Titanfall has been bombarded with DDoS attacks, which has led to players being kicked off servers or not being able to join a match - rendering their purchased game unplayable. Players begged Respawn to address the issue, but it appears the company never did anything about it. Despite saying it’ll keep servers alive, the game is virtually unplayable - so how does that help?


Analysis: #SAVETITANFALL

SAVETITANFALL protest on Apex Legends

(Image credit: EA)

The hacking and DDoS attacks caused Titanfall to be abandoned on PC. According to Steam Charts, there are no current players on Titanfall, and on average six people play the game monthly.

For the past three years, hackers have used exploits in Titanfall’s servers to disrupt the game and render it unplayable. Hackers used bot requests, which would constantly connect to Titanfall’s servers and fill the needed player threshold in the lobby before a match started, so players were unable to join matches.

And despite the game being unplayable for the past few years, Respawn was still selling the game on PC. You had purchased the game during that time you would be met with a ‘dead’ game.

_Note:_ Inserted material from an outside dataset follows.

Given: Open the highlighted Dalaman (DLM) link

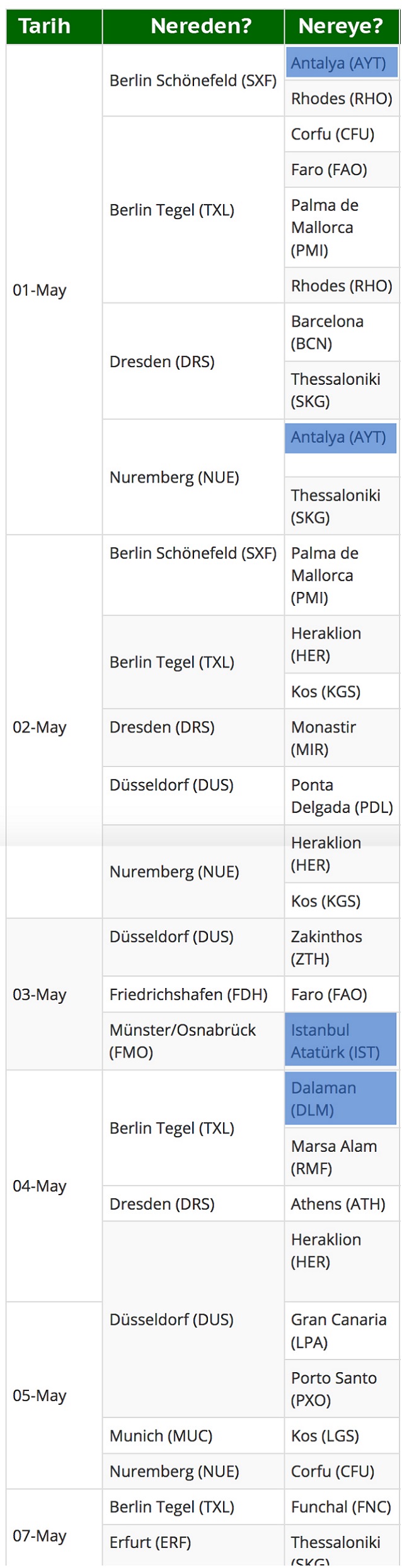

This prompted players to voice their concerns to Respawn and EA, and Titanfall on Steam received overwhelmingly negative reviews, while players bombarded EA forums with their pleas, and some disgruntled gamers even started a website www.savetitanfall.com (it’s no longer active) to spread awareness of the game’s issues. Some went to the extent to hack Apex Legends servers and display the hashtag ‘#SAVETITANFALL’ on in-game pop-ups.

Even Titanfall 2 started to be hacked. Titanfall 2 streamers’ were being ‘blacklisted,’ as hackers tracked their various accounts and IP addresses to ensure they could never join a match.

Respawn did apologize and aimed to fix the issues plaguing both Titanfall games saying, “help is coming”, and that it was investigating the continued DDoS attacks in May. But again, that help never came. A previous employee at Respawn even said that the company “WILL solve this,” back in July.

Instead, Respawn has waved the white flag and left Titanfall as a no man's land - and there isn’t much hope left out for Titanfall 2 as well. But Titanfall 2 does have an enjoyable single-player campaign that still should be played by everyone.

In all, this decision has only caused a negative backlash amongst fans-  who may never forgive Respawn.